Ibadah sholat.  Ibadah ini juga meupakan bentuk anti rasisme. Dimanapun anda sholat didunia ini, entah di Arab, Amerika, Jerman Inggris, Afrika, Australia, semua tata caranya sama.
Intinya ayat Qur'an yang mulia dan sabda Rasul saw serta praktek keagamaan kita pahamkan bahwa Islam adalah agama yang universal dan anti rasisme.
Sebagai manusia yang berpedoman kepada al-quran dan al-hadits serta sebagai rakyat yang memegang teguh pancasila kita harus mampu berpikir secara menyeluruh dan meluas tentang istilah “Rasisme” ini, agar penyakit yang sedang mewabah ini tidak semakin parah dan akut. Seperti penyakit yang lain cara pengobatannya pun sama kita harus mampu mendiagnosa dan mengetahui antitesis yang tepat yakni dengan langkah menjaga setiap pikiran, prilaku dan tindak tanduk. Maka dari itu kita harus kembali kepada pegangan yang telah umat islam miliki dan norma yang bangsa indonesia banggakan.
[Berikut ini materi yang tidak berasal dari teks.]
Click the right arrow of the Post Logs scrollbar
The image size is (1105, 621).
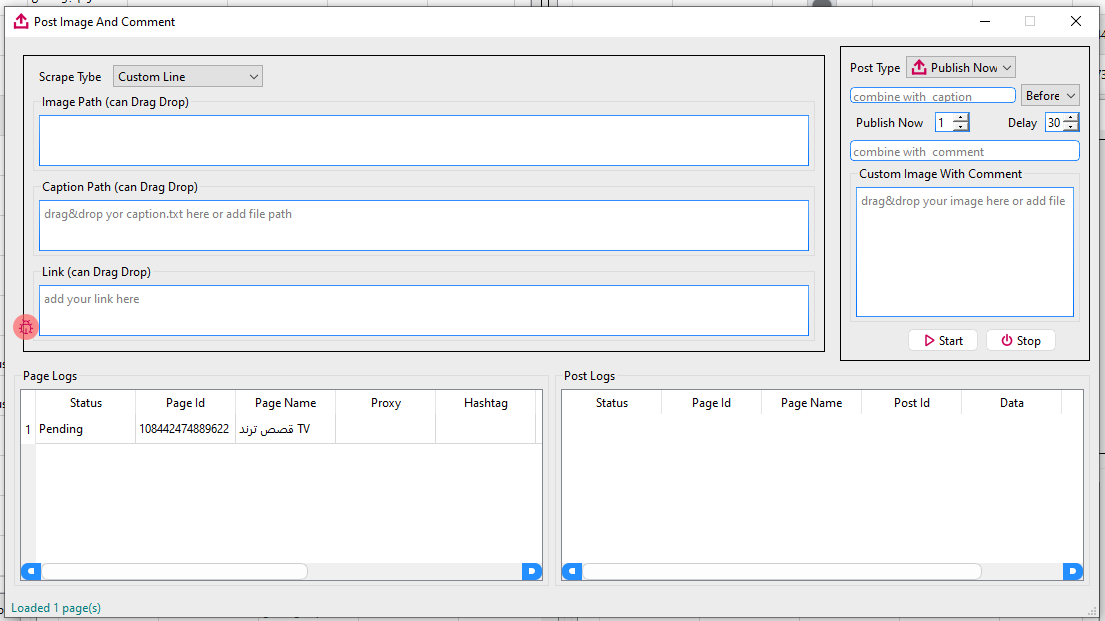click(x=1073, y=571)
Dengan demikian diharapkan masing-masing pihak tidak perlu lagi mencari-cari kambing hitam untuk melemparkan kesalahan pada orang lain. Kita semua tanpa kecuali perlu menghayati apa yang tengah terjadi dan sekaligus mengingat kembali kearifan generasi terdahulu yang pernah diwariskan kepada generasi selanjutnya. Jangan sampai terjadi suatu kelompok maupun individual bisa melihat semut di seberang lautan tapi tidak melihat gajah di kelopak mata sendiri, selain tidak bijaksana juga sama sekali tidak akan menolong keadaan dan tidak akan menyelesaikan masalah.